I would also like to pose a question for the forum on the resilience of bees, other pollinators, and beneficial insects--
while seed banks are useful, if our honey-producing bees, pollinators and beneficial insects are evolving along with the diverse and dynamic plant life and landrace seed crops adapting to survive outside the stasis of seed storage centers, what tests or verifications are being conducted to ensure that pollinators and beneficials will recognize, and possess digestive systems and processing enzymes necessary to make honey from these "seed bank" plants if they are returned to the biosphere after some decades of separation?

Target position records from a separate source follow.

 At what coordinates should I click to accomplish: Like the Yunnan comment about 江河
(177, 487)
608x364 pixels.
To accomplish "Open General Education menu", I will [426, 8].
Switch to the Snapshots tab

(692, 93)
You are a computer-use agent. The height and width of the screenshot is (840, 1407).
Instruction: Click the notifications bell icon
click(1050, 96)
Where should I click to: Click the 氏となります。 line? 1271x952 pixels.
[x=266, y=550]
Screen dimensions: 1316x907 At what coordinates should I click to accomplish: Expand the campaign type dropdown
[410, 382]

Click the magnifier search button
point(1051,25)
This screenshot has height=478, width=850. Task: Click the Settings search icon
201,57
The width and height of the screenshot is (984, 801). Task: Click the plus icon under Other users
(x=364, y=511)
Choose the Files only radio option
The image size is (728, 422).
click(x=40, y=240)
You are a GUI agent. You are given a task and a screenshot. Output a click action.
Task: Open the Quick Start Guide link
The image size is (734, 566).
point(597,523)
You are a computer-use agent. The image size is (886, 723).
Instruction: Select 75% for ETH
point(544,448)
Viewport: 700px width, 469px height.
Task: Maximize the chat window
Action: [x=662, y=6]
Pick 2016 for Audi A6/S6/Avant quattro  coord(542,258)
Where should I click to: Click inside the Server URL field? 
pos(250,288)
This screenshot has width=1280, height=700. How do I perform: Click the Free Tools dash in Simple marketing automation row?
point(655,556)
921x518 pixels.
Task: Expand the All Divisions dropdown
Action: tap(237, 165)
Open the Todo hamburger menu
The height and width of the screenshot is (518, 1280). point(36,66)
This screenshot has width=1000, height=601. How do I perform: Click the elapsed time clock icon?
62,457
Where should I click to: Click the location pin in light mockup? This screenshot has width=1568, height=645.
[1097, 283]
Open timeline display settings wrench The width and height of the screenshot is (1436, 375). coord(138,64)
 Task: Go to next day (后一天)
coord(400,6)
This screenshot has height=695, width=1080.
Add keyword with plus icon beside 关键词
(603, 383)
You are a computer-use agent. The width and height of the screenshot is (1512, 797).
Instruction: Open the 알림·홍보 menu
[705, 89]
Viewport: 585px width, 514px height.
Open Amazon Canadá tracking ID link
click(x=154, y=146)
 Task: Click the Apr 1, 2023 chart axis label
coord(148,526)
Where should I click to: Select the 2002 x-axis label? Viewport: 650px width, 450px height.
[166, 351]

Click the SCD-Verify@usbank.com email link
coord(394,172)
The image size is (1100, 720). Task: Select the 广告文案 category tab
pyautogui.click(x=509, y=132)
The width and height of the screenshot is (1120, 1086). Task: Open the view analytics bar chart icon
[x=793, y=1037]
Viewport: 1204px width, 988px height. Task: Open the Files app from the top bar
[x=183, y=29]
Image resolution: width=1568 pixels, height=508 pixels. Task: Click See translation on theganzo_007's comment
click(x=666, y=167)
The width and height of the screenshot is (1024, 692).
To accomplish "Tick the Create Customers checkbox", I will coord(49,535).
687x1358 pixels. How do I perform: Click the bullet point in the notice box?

Will a plant-generation or two of overcross with landrace crops be necessary for compatibility with then-current insect species?
Meanwhile, for health in the present, since some studies suggest as much as 75 percent of global seed diversity in staple food crops is held and actively used by small farmholders (many of them women) in peri-urban and remote rural locations, costs and deleterious effects of toxic chemicals used to control crop infestations may be avoided by bordering arable lands with early-season and late-season blooming plants, clumping grasses, and pollinator-friendly herb and medicinal plants can provide pollen (protein/food), nectar (carbohydrate/energy) and shelter not only for bees, but for lady bugs, lacewings, beneficial wasps, and other insects which are natural predators to insects which eat (or lay eggs/form larvae which eat) farm crops. Pairing tansy, marigold, basil, mountain mint, hyssop, borage, or other widely available varietals with garden crops can provide ample sustenance for bees and beneficials, enable predictable honey production (i.e., specific plant/source flavors, or safe gathering zones with ample water and plentiful pollinating plants throughout the growing season), and help make garden-food-production more secure, especially for small-holder farmers.
Additionally, farmers can gather and dry or process herbs, aromatics and floral border plants for use and sale at the end of the growing season.